:: Excerpted text

According to Biogen, only 120 sites across the US are offering Aduhelm to patients – and commercial insurers are awaiting direction from Medicare before they cover the pricey drug. The health insurance programme recently announced next year’s monthly premium for Medicare Part B will rise by $21.60 – the largest increase in its history – in part to set aside money in the event Aduhelm is covered.

In a development sure to exacerbate concerns about aducanumab’s safety, Biogen this month launched a probe into the death of a patient who had taken the treatment. The 75-year-old was hospitalised after receiving Aduhelm and was found to have brain swelling – a known side-effect of the drug.

The CHMP’s recent recommendation against Aduhelm is yet another in a series of blows for Biogen; if Europe rejects the company’s market application, up to 40% of future revenue for the product could be lost, RBC Capital Markets analyst Brian Abrahams has said.

Biogen’s stock dipped 4% this month after the company announced its R&D head Alfred W. Sandrock would be retiring – and the European regulator’s recent down vote for Aduhelm saw yet another 4% drop.

New data for aducanumab

Much of the criticism directed at aducanumab has centred on a lack of data to show, convincingly, that the drug could meaningfully improve cognition in AD patients. In a rare positive for Aduhelm, recently announced Phase III data has shown the drug successfully reduced plasma p-tau, another protein that accumulates and causes ‘tangles’ in the brains of people with AD, resulting in less functional and cognitive decline.

::::
:: The data

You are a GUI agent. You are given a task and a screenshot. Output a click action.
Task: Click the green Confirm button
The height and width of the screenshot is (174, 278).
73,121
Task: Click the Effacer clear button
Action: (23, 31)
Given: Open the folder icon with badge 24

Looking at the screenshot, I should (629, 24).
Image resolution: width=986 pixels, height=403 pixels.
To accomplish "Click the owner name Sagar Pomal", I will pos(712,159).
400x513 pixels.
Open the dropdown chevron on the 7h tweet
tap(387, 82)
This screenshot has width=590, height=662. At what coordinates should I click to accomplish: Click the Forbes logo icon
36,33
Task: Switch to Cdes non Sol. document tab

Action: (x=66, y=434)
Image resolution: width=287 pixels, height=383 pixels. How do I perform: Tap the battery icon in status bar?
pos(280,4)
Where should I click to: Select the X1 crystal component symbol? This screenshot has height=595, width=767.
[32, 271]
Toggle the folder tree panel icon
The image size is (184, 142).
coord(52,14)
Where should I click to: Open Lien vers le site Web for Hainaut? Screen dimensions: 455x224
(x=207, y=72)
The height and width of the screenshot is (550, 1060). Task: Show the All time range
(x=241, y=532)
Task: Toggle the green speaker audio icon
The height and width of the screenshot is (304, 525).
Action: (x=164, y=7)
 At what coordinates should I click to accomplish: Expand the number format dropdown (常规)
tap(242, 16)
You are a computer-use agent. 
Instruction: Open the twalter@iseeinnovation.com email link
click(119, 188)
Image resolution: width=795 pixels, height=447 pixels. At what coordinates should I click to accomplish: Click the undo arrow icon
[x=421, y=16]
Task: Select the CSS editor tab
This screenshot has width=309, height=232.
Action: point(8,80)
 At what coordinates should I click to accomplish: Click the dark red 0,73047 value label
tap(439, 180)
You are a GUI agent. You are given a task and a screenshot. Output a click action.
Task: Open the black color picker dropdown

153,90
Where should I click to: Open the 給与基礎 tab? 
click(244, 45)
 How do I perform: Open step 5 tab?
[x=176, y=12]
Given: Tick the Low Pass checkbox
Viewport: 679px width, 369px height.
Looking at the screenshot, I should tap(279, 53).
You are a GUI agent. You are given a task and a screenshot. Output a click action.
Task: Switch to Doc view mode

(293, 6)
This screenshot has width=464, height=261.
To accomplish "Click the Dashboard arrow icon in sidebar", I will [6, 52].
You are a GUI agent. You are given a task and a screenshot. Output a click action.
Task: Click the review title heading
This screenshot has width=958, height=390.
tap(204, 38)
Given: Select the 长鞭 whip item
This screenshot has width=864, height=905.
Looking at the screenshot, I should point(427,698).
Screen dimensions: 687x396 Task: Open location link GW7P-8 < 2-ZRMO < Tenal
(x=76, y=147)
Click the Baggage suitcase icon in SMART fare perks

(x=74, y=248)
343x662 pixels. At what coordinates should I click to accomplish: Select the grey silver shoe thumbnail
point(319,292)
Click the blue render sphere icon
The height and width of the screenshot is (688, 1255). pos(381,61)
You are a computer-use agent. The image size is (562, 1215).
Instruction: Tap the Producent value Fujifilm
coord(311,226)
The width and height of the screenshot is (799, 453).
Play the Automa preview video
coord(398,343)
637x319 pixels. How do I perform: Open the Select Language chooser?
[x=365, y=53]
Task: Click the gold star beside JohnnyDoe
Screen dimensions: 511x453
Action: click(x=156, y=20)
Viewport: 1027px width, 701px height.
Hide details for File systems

::::

# [Brief A]
Repeat part of the Aduhelm text word for word: begin at the words "In a development" and stop after "of the drug.".
# [Brief B]
List every organization the Aduhelm text names.
# [Brief C]
Carry the Aduhelm text further from its last sentence.
The items have no connection to the Aduhelm text.

# [Exercise response A]
In a development sure to exacerbate concerns about aducanumab’s safety, Biogen this month launched a probe into the death of a patient who had taken the treatment. The 75-year-old was hospitalised after receiving Aduhelm and was found to have brain swelling – a known side-effect of the drug.

# [Exercise response B]
Biogen, Medicare, the CHMP, RBC Capital Markets

# [Exercise response C]
Biogen said the analysis also demonstrated a correlation between reduction of the protein and lowering of amyloid beta plaque, a defining feature of Alzheimer’s and a key target of aducanumab.

R&D head Sandrock commented: “We now have robust and concordant data that Aduhelm has effect on two core defining pathologies of Alzheimer’s disease, and substantial evidence of treatment correlation between changes in plasma p-tau181 and the slowing of disease progression.”

It remains to be seen whether the promising study findings, arriving alongside a potentially Aduhelm-related death, will do much to improve Aduhelm’s reputation among sceptical doctors and experts.

AD treatment: other promising candidates

Though aducanumab’s approval marked the first new AD treatment in many years, a host of other late-stage pipeline treatment candidates are also aiming to address the high unmet need for effective Alzheimer’s treatments.

Perhaps fortunately for Biogen and Eisai, aducanumab isn’t the companies’ only stab at tackling AD; another jointly developed anti-amyloid candidate, lecanemab, was granted breakthrough therapy designation by the FDA in June. Phase IIb study results announced earlier this month indicate the drug is effective at clearing brain amyloid and slowing of cognitive decline in patients with early AD.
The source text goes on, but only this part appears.